Nottingham kids will still go to great nearby schools, this is really not a big deal. Please find some perspective.


Are the southern schools actually getting renovated? You’re assuming facts not (yet) in evidence. We don’t know what they’re planning- Taylor could be first up for all we know. The decision to shut down Nottingham is coming before anything else - including whether it’s feasible to do any of these renovations in place.

APS staffers- you think you’re being clever, but we’re on to you. The whole “it’s not going to suck for you that bad” really doesn’t absolve you from having to show your work about why shutting down an entire neighborhood school is in the best interest of this community.


Why do I get the sense that if the proposal were reversed, north Arlington would think it a fine proposal? If they were "shutting down" an under-enrolled south Arlington elementary and redistricting its students to nearby under-enrolled elementaries and using that school for swing space so their north Arlington schools can get renovated faster, that would be an outstanding idea...until their kids have to be bused across the county to south Arlington....so, really there is no acceptable solution for north Arlington complaint crowd other than spending tens of millions more to outfit a non-school space in order to operate it as a school somewhere not terribly inconvenient for them in case their school gets sent to the swing space. Of course, in that case, the site would need to be somewhere north of 50 and people living by the designated swing space will complain what a terrible idea because the traffic! the busing so far away! the noise of children and buses! all those parents driving their cars to drop off and pick up their kids from extended day! the pedestrian and cyclist danger!

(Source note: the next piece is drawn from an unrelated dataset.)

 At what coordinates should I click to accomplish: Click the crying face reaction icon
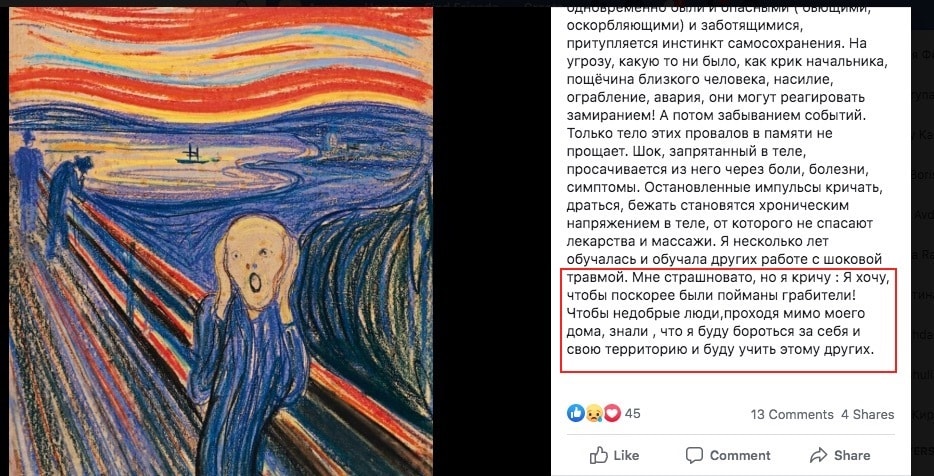(594, 413)
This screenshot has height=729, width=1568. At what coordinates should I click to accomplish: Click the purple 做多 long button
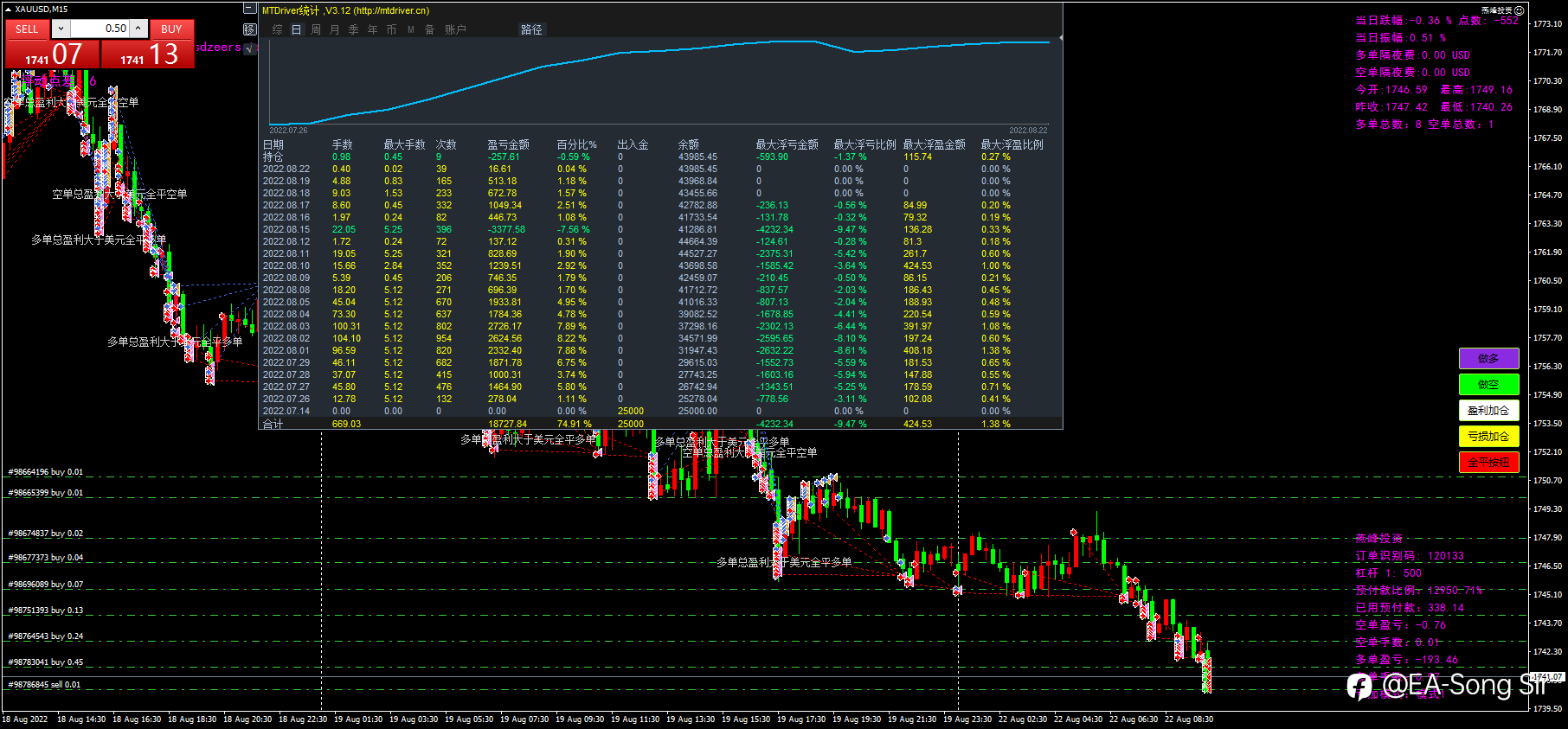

So North Arlington parents wouldn’t like it, and the south Arlington parents would have the same concern? I don’t understand the point you are trying to make. The simple fact is that there are so many hours in the day to advocate for stuff that doesn’t affect you, and I seriously doubt any South Arlington parent has spent more than 20 minutes this summer evaluating this proposal.


I assure you, you are wrong.
My point is, no matter what the proposal, north Arlington never finds it acceptable if it in any way directly impacts them.


Does anyone ever find anything acceptable that impacts them in this county? Just curious, I’ve lived here awhile and yet to see it, but will admit I am relatively new to the fiasco that is APS planning.


It's now becoming annual drama by staff with too much time on their hands. Causes unnecessary community angst for minimal - if any - improvement.
Anonymous
You guys are the ones who fled to private in droves, and then complain about the consequences of your own actions which both left your schools underenrolled and threw APS numbers and enrollment predictions off. You guys place blame everywhere (APS, McKinley and other so called “hater” schools, the. county board, etc) except on yourselves of course. *chef’s kiss*
Anonymous
Anonymous wrote:You guys are the ones who fled to private in droves, and then complain about the consequences of your own actions which both left your schools underenrolled and threw APS numbers and enrollment predictions off. You guys place blame everywhere (APS, McKinley and other so called “hater” schools, the. county board, etc) except on yourselves of course. *chef’s kiss*


A broad stereotype of North Arlington.
Middle class here with kids (proudly) in APS. The teachers and school facilities are very good here and the PTAs are active and involved. Like others, we love our neighborhood school and consider them an integral part of our community.
I believe most people realize that a planning unit here or there need to be adjusted. But when it comes to an annual (and seemingly unnecessary) process of wholesale moving or closing, it's understandable that people question the needs, process, or motivations.
APS Planning frequently provides solutions to problems that don't exist.
Anonymous
The massive underenrollment at Nottingham and nearby schools, and elementary schools needing significant renovations that would last beyond a summer, are all actual problems that exist that APS is trying to deal with, but I totally understand your preference to deny their existence!